A collaborative approach to develop a multi-omics data analytics platform for translational research.

The integration and analysis of large datasets in translational research has become an increasingly challenging problem. We propose a collaborative approach to integrate established data management platforms with existing analytical systems to fill the hole in the value chain between data collection and data exploitation. Our proposal in particular ensures data security and provides support for widely distributed teams of researchers. As a successful example for such an approach, we describe the implementation of a unified single platform that combines capabilities of the knowledge management platform tranSMART and the data analysis system Genedata Analyst™. The combined end-to-end platform helps to quickly find, enter, integrate, analyze, extract, and share patient- and drug-related data in the context of translational R&D projects.

Introduction

A typical challenge that translational researchers in clinical settings, pharmaceutical R&D and academic centers face is the integration and analysis of clinical patient data with high-dimensional omics data, resulting from the examination of individual patient samples. Researchers need to analyze those integrated datasets in order to more efficiently develop new, safer, and more effective drugs. Pharmaceutical companies have therefore begun developing data management systems such as the open source platform tranSMART, a knowledge management system to store and share patient data (see also the article by TranSMART Foundation in next issue). tranSMART enables an integrated way for scientists to store and share curated phenotypic data such as clinical observations and severe adverse events (SAEs), biomarker data from gene expression, genotyping, unstructured text from sources such as journal articles and conference abstracts, reference data, and metadata (Athey et al., 2013). However, tranSMART is not an end-to-end solution for the analyses of such data, as it lacks, for example, the ability to perform cross-study analyses or other more sophisticated statistical analyses. Although tranSMART provides a limited set of analytical features for stratification of clinical data into molecular subtypes, Target Enrichment Analysis, and summary statistics, among others, it does not provide enough analytical capabilities to generate answers to typical questions in biomarker identification and validation and sample classification and prediction. Generally speaking, highly scalable enterprise solutions that fill the analytics gap in the translational value chain and that integrate platforms such as tranSMART were, until recently, still missing. One reason is that computational analysis and biological interpretation of high-dimensional omics data (i.e. genomics, transcriptomics, epigenomics, proteomics, and metabolomics) pose significant challenges. For example, 1) the statistical and visual interpretation of data derived from different technological platforms is exceptionally complex, in part due to the large number of parameters; and 2), to fully exploit and compare data from different studies and/or technologies, analytical platforms need intelligent systems that can interact with the tranSMART data warehouse bidirectionally, without the need of exporting data to different file formats during the process.
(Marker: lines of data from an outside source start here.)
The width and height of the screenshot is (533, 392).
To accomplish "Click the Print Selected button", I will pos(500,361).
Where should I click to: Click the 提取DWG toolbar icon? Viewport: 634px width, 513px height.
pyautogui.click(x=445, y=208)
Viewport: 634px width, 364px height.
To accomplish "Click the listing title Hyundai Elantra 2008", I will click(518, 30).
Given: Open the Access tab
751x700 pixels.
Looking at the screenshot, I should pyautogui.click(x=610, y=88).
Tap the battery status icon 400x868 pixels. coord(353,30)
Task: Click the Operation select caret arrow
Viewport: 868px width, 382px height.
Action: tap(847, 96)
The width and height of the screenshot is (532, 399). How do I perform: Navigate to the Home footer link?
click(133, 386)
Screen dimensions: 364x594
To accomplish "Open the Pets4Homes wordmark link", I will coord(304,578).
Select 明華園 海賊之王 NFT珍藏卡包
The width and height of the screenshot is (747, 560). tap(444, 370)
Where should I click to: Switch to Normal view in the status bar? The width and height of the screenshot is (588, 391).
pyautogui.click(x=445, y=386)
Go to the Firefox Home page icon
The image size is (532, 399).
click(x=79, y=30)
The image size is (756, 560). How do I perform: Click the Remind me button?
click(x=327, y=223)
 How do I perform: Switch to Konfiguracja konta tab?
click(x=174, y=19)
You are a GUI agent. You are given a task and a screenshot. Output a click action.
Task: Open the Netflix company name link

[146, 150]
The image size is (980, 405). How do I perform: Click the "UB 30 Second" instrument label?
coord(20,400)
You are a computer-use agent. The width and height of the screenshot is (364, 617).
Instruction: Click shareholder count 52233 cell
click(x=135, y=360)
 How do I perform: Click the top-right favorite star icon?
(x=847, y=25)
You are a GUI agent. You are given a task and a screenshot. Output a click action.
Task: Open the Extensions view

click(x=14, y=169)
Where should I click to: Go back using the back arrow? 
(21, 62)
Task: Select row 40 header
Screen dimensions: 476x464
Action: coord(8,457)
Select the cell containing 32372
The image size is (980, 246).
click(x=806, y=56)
In a collaborative effort, with partners from the pharmaceutical tranSMART user community, we tackled those issues to fill the gaps in the translational value chain by integrating tranSMART with Genedata Analyst™, a multi-omics data analysis platform. It is capable not only to easily import integrated data from tranSMART for in-depth statistical analyses, but also to provide a bidirectional, interactive data-flow back to the tranSMART system, with the option to integrate additional data from other public repositories, such as COSMIC, dbGaP, GEO, ArrayExpress, TCGA, or dbSNP.

Results & discussion

Translational research relies on an integrated set of data, so that different questions can be postulated. tranSMART stores such integrated data sets from a variety of different established databases, targeting early stages in the R&D value chain such as clinical data collection. One example is OpenClinica (Franklin et al., 2011), an open source clinical trial software used for Electronic Data Capture (EDC) and clinical data management. OpenClinica works primarily in the context of low-dimensional (clinical) sample information, and includes tools to aid in protocol design, creation and management of electronic Case Report Forms (eCRFs), monitoring of studies, and obtain real-time transparency across multiple studies and sites. Similarly, it is planned to connect tranSMART to REDCap (Research Electronic Data Capture), a secure web application for building and managing online research surveys and databases (Harris et al., 2009). Such open source tools promise to be a powerful combination: for example, data collected in OpenClinica can be further shared in the tranSMART environment.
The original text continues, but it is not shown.